Let's take a riding break and do a little analysis for a moment.
What happens during the spook? It helps to examine how the horse spooks, so that we can have a plan.
Keep in mind that all these suggestions should ideally be done when the horse isn't spooking, so that he is calm, cool and able to respond and learn. Then when the spook situation happens, you will be relying on all that good practice to come through even while the horse is emotional.
1. Stopping every other stride
This one is a classic. The horse sees something from the corner of his eye, and he stops. Takes a long look. Then... it's hard to know what's going to happen. Maybe a lurch forward to another stop. Or maybe a deek sideways away from the offending object.

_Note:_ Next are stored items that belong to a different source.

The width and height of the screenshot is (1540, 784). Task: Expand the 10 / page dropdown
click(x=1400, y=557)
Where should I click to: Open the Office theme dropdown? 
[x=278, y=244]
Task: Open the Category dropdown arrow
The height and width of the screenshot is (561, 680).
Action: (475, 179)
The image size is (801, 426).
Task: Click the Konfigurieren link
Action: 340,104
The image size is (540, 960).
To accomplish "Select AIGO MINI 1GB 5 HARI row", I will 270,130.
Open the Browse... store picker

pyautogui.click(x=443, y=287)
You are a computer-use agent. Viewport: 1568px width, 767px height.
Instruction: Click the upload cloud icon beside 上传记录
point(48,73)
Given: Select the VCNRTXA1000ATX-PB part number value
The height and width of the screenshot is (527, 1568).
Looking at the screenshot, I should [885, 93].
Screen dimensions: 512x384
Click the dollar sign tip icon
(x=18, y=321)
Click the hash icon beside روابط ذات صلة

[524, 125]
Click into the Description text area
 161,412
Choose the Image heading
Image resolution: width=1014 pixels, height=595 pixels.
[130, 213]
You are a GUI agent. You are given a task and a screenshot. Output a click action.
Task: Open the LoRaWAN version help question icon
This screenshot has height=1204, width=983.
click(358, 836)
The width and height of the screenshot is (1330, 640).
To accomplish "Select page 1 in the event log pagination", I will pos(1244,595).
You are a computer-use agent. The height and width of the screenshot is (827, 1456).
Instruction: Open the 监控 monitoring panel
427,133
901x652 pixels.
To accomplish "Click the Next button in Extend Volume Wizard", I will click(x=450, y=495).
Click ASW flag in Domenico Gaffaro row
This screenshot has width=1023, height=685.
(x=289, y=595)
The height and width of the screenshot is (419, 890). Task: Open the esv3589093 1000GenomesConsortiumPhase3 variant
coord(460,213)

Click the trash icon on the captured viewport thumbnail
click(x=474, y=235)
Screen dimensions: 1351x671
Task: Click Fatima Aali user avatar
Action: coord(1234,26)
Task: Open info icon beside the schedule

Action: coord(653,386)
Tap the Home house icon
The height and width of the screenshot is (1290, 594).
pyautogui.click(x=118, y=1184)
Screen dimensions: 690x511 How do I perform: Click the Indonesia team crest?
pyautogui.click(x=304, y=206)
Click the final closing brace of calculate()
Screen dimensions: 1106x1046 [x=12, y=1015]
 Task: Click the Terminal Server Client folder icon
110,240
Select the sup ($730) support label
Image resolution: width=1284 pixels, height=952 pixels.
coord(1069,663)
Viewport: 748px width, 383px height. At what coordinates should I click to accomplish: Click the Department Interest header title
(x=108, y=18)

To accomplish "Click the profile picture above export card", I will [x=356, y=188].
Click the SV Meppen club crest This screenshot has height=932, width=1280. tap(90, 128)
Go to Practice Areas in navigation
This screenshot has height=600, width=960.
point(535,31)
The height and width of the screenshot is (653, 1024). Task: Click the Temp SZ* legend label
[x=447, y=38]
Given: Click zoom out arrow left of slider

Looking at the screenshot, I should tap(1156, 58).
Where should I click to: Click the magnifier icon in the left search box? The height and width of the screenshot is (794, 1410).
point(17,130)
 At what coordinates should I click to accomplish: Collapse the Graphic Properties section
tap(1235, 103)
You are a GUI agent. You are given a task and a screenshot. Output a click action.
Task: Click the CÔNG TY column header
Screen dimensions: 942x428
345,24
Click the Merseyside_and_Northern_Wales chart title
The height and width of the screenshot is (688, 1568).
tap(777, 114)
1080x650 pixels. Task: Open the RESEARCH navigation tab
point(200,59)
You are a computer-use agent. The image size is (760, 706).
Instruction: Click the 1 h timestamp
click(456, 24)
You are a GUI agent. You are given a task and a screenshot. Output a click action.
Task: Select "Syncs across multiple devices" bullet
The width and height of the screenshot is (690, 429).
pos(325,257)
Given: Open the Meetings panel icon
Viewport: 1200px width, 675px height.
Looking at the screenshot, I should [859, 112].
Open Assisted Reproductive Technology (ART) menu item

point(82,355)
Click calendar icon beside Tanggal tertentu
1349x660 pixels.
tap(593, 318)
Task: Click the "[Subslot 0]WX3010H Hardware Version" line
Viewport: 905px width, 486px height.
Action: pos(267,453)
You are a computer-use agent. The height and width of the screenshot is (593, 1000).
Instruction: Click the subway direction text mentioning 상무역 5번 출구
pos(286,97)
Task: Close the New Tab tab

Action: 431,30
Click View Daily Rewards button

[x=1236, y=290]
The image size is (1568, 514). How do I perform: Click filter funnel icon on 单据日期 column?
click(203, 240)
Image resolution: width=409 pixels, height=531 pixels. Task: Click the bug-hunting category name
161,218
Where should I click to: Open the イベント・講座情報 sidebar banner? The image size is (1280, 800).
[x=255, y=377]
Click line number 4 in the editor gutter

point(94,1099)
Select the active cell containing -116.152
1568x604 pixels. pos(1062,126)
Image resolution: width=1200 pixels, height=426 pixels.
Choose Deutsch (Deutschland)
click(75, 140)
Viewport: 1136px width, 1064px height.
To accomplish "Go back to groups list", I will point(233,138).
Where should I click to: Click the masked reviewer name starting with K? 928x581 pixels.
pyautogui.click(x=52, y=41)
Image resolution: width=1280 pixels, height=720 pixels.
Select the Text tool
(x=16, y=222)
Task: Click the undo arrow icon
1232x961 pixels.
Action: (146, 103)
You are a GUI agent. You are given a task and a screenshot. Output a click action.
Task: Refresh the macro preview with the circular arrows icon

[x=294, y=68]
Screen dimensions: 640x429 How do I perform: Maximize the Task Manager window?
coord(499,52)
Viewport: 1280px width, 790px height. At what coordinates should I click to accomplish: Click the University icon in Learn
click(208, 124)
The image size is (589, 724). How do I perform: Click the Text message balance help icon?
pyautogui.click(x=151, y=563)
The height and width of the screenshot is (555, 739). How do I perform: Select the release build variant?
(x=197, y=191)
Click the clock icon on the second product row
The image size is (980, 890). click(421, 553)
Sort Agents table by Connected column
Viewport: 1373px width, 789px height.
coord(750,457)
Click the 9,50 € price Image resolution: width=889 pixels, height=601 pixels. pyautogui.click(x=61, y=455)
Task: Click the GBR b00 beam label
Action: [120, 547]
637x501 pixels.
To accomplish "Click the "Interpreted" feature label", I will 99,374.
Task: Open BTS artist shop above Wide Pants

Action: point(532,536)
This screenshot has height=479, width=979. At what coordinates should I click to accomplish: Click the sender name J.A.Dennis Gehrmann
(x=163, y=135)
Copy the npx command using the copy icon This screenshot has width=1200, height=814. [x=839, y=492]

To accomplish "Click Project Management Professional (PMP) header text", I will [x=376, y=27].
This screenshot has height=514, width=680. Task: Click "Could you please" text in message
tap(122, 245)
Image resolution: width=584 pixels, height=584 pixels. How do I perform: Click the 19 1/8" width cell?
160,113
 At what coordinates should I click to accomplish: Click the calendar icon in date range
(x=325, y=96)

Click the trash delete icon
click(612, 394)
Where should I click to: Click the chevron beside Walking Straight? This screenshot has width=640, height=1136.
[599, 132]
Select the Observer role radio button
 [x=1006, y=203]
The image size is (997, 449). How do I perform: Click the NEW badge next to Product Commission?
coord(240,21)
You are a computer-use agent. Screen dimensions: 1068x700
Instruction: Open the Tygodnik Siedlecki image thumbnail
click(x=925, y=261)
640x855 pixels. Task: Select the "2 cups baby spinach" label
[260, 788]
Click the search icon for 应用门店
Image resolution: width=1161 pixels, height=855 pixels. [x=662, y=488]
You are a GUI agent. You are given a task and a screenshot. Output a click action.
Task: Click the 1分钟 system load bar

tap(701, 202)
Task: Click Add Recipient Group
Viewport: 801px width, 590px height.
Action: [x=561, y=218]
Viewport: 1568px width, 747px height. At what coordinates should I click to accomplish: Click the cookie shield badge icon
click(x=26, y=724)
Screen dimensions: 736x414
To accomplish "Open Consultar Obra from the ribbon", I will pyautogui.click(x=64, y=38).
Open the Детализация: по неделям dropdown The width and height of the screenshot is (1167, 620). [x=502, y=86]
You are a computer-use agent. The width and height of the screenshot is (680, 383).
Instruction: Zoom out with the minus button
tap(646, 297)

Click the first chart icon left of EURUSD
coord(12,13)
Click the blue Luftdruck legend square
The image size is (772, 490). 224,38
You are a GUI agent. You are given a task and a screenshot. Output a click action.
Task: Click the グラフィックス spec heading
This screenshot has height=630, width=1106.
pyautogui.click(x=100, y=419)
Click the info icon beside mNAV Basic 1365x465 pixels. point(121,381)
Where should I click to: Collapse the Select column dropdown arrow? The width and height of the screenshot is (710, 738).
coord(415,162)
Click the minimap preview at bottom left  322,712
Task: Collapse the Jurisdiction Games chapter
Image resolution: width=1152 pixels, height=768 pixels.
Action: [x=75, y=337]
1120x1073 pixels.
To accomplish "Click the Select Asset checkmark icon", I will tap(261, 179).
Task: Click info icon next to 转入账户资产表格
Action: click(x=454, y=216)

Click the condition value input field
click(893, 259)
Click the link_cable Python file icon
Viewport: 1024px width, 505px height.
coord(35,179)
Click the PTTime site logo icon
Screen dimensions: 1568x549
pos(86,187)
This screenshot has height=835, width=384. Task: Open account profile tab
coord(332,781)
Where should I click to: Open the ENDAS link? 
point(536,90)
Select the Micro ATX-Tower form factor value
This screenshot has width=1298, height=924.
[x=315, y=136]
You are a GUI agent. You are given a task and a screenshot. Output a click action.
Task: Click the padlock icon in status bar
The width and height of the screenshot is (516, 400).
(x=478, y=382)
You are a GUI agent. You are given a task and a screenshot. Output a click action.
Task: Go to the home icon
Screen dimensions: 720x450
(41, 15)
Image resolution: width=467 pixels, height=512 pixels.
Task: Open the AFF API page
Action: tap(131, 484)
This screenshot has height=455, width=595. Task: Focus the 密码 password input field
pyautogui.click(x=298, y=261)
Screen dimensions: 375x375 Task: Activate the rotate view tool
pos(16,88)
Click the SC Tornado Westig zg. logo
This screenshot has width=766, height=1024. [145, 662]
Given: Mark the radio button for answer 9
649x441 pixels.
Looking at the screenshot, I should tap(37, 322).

In this case, you have to teach the horse to move forward - under all (most?) circumstances. Practice getting a strong response to your leg aids in areas that are not threatening to your horse. Then it would help if you can anticipate the spook, and before he stops his feet, urge him onward.
You might want to bend him away from the scary object, so that he looks to a calmer space in the arena rather that to the scary places. But you want to teach the horse to "leak" his energy out forward, through the reins, straight ahead. (Remember the old "between your reins and your legs"? This is when it's really helpful!)
2. "Running" through the reins
We call it running when the horse goes faster faster, or even if the horse stays at one speed but doesn't stop when the rider applies the aids. The horse might go straight, but it also happens sideways - as in, drifting out or falling in through the shoulders.
In this case, the horse doesn't stop and does the opposite: keeps those legs moving and going until he gets as far as possible away from the scary object. This can be as disconcerting as the horse that stops hard, because you have to not only stay with the horse, but ride through imbalances and sudden changes of direction.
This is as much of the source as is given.